◆ **DATA SHOWN**
- - - - - - -

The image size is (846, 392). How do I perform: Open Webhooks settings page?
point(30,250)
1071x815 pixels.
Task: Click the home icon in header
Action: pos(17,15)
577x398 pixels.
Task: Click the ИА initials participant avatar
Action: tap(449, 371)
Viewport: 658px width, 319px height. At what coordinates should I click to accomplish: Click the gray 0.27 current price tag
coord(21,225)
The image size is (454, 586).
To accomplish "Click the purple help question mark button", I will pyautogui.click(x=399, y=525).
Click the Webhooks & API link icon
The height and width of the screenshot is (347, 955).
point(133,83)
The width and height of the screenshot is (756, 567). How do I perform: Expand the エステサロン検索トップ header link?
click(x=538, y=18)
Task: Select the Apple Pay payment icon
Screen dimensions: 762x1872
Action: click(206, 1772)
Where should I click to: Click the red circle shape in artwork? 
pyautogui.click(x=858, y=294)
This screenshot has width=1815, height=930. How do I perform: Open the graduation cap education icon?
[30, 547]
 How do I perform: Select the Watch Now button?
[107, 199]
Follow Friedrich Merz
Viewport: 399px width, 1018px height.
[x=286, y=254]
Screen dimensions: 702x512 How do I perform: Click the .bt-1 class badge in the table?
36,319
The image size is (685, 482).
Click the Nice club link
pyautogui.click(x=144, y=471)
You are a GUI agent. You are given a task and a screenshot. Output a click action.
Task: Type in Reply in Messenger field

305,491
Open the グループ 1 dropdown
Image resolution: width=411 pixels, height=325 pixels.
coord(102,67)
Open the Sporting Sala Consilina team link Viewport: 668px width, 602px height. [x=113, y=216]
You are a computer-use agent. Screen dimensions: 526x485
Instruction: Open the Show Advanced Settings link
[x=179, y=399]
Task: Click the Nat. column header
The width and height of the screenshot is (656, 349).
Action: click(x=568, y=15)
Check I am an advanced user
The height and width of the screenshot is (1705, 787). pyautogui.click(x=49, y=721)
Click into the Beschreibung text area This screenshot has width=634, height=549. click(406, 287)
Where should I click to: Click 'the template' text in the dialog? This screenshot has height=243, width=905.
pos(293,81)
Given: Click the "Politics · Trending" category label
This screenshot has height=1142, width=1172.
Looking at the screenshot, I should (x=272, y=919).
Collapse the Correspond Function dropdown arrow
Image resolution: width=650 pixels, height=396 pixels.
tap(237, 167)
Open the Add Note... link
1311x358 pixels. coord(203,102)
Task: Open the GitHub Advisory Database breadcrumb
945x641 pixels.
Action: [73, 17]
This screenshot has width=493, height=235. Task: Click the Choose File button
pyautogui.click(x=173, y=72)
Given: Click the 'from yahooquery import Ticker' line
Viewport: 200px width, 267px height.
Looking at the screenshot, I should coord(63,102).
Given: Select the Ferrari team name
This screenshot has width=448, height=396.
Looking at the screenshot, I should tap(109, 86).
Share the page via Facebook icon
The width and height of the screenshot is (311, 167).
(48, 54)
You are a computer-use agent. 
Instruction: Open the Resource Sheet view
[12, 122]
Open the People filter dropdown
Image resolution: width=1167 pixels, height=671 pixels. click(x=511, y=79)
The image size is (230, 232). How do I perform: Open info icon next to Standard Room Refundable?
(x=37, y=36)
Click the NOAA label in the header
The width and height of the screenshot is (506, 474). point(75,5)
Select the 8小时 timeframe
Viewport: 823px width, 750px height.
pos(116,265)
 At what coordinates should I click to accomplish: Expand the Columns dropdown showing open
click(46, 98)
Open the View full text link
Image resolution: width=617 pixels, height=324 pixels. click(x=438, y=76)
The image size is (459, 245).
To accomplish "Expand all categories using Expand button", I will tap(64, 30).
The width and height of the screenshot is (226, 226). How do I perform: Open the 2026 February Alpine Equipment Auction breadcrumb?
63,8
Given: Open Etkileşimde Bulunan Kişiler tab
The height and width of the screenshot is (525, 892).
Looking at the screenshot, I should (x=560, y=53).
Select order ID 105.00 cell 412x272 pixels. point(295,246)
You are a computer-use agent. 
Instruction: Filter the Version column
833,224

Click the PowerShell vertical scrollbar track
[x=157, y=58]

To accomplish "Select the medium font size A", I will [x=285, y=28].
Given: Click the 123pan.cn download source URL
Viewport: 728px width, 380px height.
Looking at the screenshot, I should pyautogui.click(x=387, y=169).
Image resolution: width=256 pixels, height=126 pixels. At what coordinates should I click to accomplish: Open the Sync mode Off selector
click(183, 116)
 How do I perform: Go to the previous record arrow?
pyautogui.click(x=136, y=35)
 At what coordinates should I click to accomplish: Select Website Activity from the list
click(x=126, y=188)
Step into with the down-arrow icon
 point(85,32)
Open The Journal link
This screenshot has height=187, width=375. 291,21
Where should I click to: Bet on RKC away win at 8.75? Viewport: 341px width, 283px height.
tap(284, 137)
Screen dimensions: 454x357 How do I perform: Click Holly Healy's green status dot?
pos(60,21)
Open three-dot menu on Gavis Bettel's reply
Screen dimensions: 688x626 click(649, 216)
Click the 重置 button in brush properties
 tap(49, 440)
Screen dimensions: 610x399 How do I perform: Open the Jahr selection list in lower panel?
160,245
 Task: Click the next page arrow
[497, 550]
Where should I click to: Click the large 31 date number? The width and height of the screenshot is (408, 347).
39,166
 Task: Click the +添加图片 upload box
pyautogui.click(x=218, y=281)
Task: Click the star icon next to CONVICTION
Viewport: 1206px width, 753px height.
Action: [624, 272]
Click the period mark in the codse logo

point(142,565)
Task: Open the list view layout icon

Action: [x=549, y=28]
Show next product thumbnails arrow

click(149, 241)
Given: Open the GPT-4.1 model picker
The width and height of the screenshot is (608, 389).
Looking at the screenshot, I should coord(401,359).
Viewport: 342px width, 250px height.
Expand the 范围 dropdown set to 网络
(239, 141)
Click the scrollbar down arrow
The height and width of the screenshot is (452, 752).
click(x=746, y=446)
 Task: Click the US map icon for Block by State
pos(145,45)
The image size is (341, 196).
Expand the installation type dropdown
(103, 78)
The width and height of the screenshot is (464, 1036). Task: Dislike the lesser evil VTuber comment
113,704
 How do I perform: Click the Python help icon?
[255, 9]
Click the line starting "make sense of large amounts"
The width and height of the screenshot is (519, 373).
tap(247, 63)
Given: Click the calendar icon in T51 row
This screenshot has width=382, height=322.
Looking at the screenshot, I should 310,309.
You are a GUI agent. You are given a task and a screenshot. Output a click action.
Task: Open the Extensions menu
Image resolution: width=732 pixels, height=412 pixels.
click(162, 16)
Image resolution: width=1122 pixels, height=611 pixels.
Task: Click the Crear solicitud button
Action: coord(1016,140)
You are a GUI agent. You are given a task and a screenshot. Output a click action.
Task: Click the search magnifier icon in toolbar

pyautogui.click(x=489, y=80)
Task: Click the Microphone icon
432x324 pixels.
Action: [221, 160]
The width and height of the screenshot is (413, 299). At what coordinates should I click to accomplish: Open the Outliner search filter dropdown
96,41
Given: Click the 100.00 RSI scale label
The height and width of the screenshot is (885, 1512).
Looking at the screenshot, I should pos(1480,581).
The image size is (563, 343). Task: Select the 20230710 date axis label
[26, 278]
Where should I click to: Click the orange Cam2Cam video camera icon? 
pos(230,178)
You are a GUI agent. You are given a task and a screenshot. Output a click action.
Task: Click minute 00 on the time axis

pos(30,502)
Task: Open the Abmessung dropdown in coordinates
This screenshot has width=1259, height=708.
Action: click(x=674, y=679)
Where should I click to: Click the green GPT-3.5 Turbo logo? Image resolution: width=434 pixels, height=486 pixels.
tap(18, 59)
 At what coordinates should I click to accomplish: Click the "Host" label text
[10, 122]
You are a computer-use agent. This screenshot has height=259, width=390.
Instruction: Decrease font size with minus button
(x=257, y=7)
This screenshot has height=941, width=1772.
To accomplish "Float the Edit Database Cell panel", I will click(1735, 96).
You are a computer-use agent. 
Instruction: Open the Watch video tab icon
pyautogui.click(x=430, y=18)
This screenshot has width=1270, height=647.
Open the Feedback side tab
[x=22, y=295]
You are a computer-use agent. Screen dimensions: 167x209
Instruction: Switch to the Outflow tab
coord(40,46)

- - - - - - -

◆ **TASK DESCRIPTION**
Please restate the records word for word. Go from the first line to the line with "Task: Select the Apple Pay payment icon" and include both.

◆ **SOLUTION TO THE PROBLEM**
The image size is (846, 392). How do I perform: Open Webhooks settings page?
point(30,250)
1071x815 pixels.
Task: Click the home icon in header
Action: pos(17,15)
577x398 pixels.
Task: Click the ИА initials participant avatar
Action: tap(449, 371)
Viewport: 658px width, 319px height. At what coordinates should I click to accomplish: Click the gray 0.27 current price tag
coord(21,225)
The image size is (454, 586).
To accomplish "Click the purple help question mark button", I will pyautogui.click(x=399, y=525).
Click the Webhooks & API link icon
The height and width of the screenshot is (347, 955).
point(133,83)
The width and height of the screenshot is (756, 567). How do I perform: Expand the エステサロン検索トップ header link?
click(x=538, y=18)
Task: Select the Apple Pay payment icon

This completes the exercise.